THE BODY AND THE YOGA: PHENOMENOLOGICAL REFLECTIONS AND IMPLICATIONS FOR PHYSICAL EDUCATION
Yoga; Body; Health; Integrative and complementary practices; Physical Education.
The integrative and complementary practices became policy of the Brazilian Ministry of Health in 2006 contemplating five practices in its origin. However, only in the year of 2017 yoga was included in this policy. This research discusses historical aspects of integrative and complementary practices by interweaving it with yoga. Despite the recent insertion, yoga is a millennial and widespread practice by the West presenting the need to understand the Western practitioners of yoga. In this sense, the research aims to understand the construction of the body of yogis of the Núcleo de Yoga Professor Hermógenes da Universidade Federal do Rio Grande do Norte with a view to identifying contributions to physical education.
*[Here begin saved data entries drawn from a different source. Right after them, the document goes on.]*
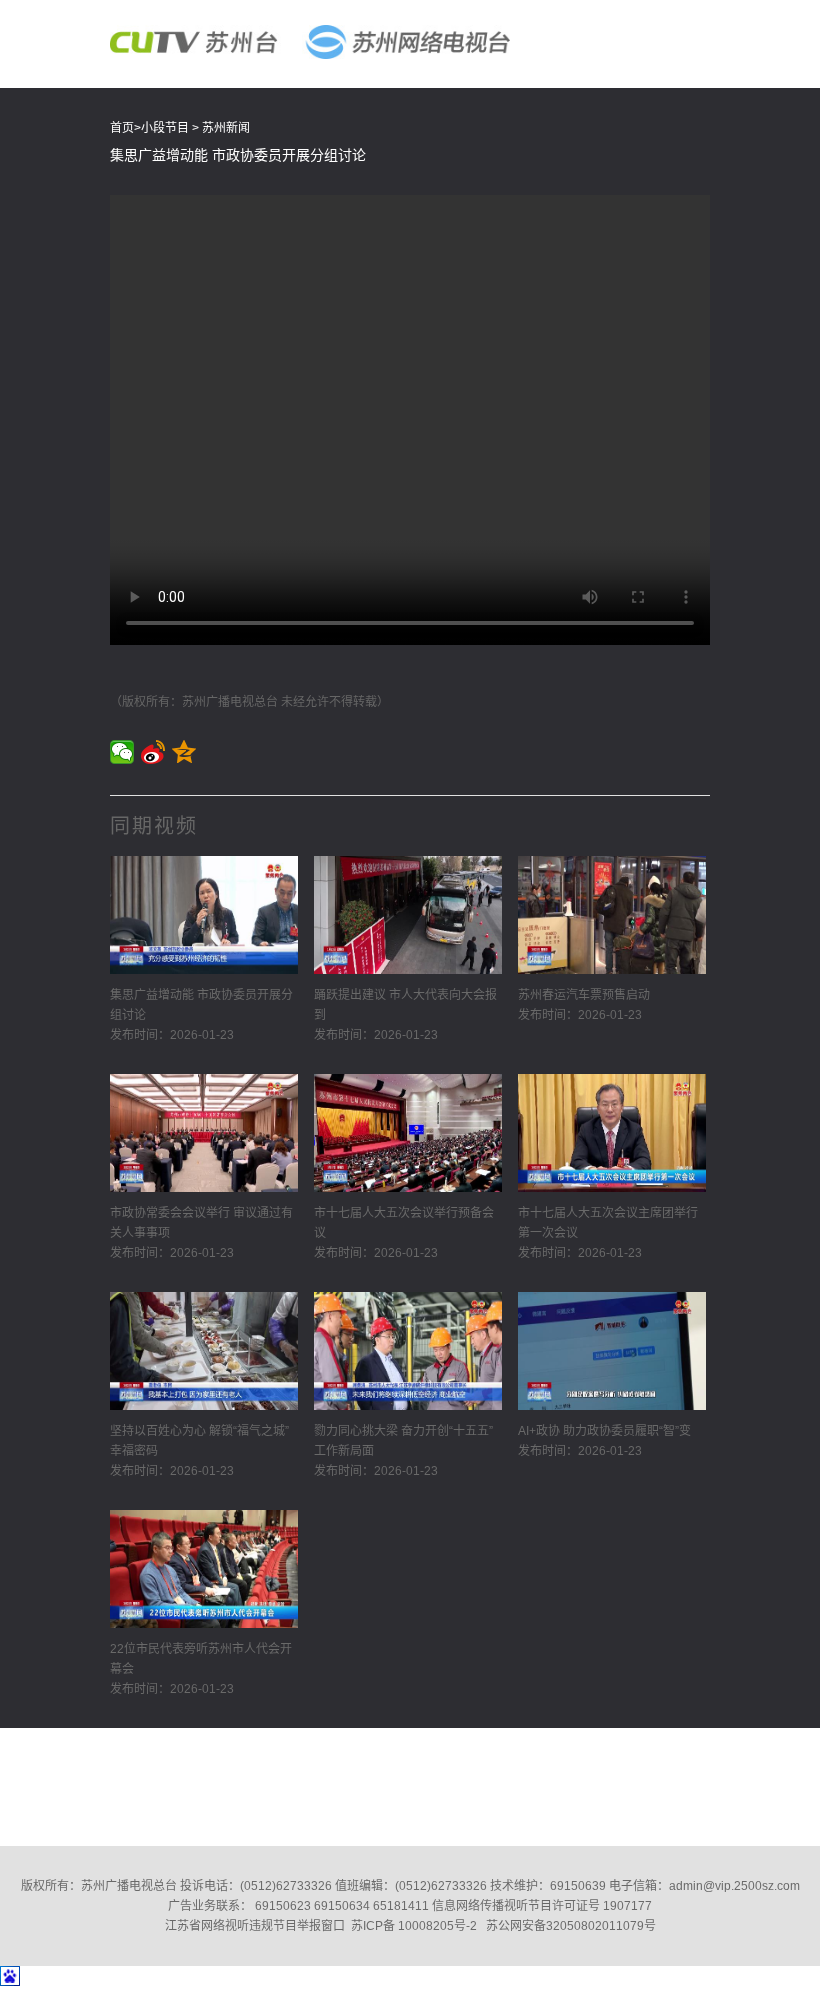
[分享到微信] (122, 752)
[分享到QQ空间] (184, 752)
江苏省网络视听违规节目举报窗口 (255, 1926)
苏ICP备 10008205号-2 (414, 1926)
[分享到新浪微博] (153, 752)
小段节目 (165, 128)
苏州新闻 (226, 128)
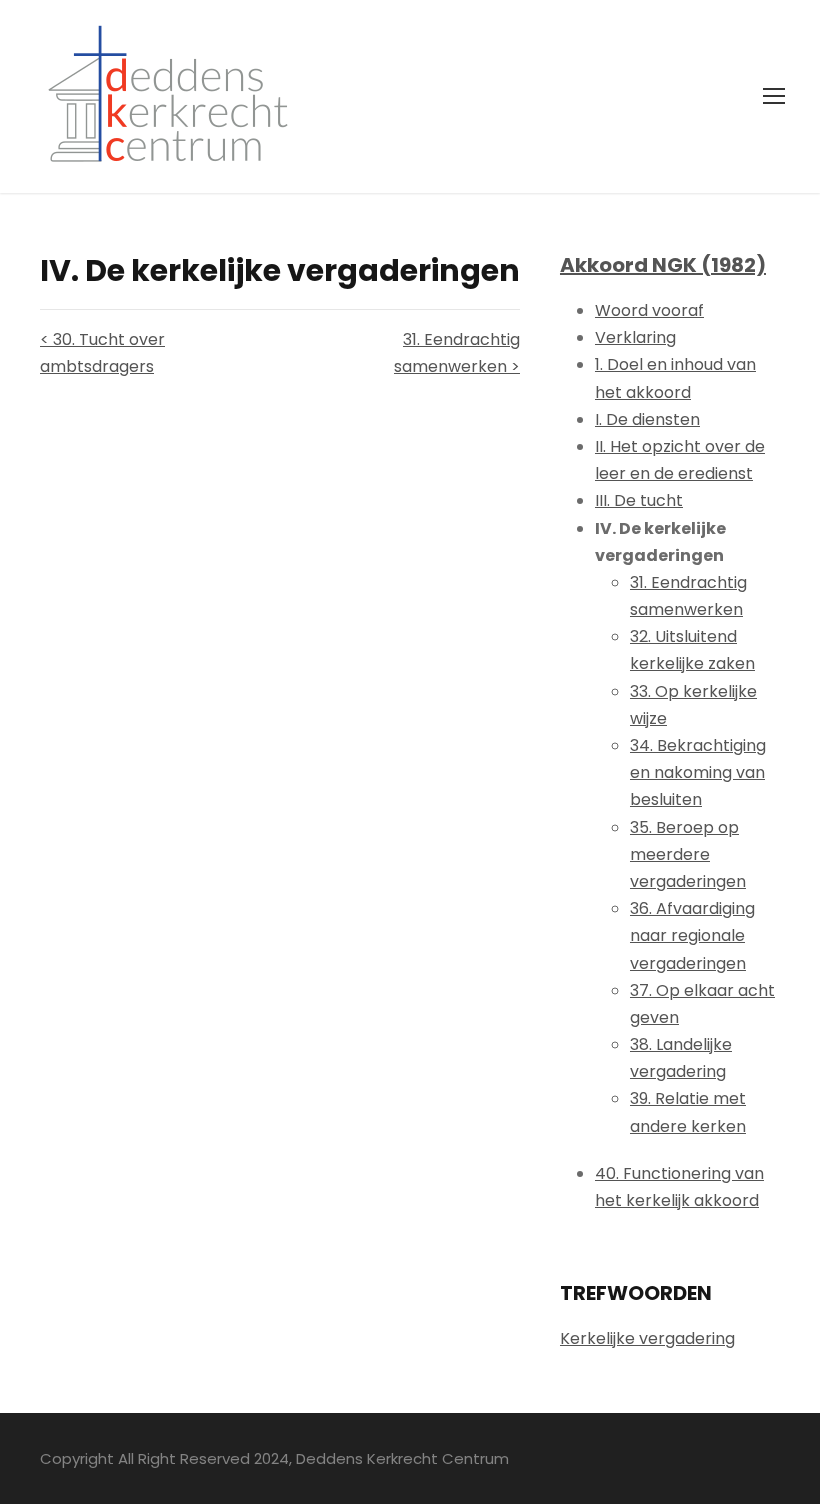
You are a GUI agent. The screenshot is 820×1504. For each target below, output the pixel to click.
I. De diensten (647, 419)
In addition, this study aims to identifying and discuss: The perceptions and understandings of practitioners about body, as well as the effects of bodily practices for their users. The research was based on the phenomenological method of Maurice Merleau-Ponty, based on the strategy of the phenomenon located, so there was the displacement of the researcher to the experienced yoga world of fifteen interviewees based on the dialogue from interviews Semi-structured. The interviewees pointed out their perceptions and understandings related to the body. We understand the body as the subject in its entirety. In this perspective, we discussed the motivations and perceptions of respondents who point out their transformations, care, and stimuli to continue experiencing yoga. Therefore, we discerned that this study contributes to the area of physical education by emerging a new perspective on this body practice, presenting results of the importance of yoga for its practitioner. By virtue of expanding the look of the yogi to the comprehension of who is yourself, transmutating to a perception that values the being, the relationships, the meanings, and the symbols of the experiences performed in the context investigated.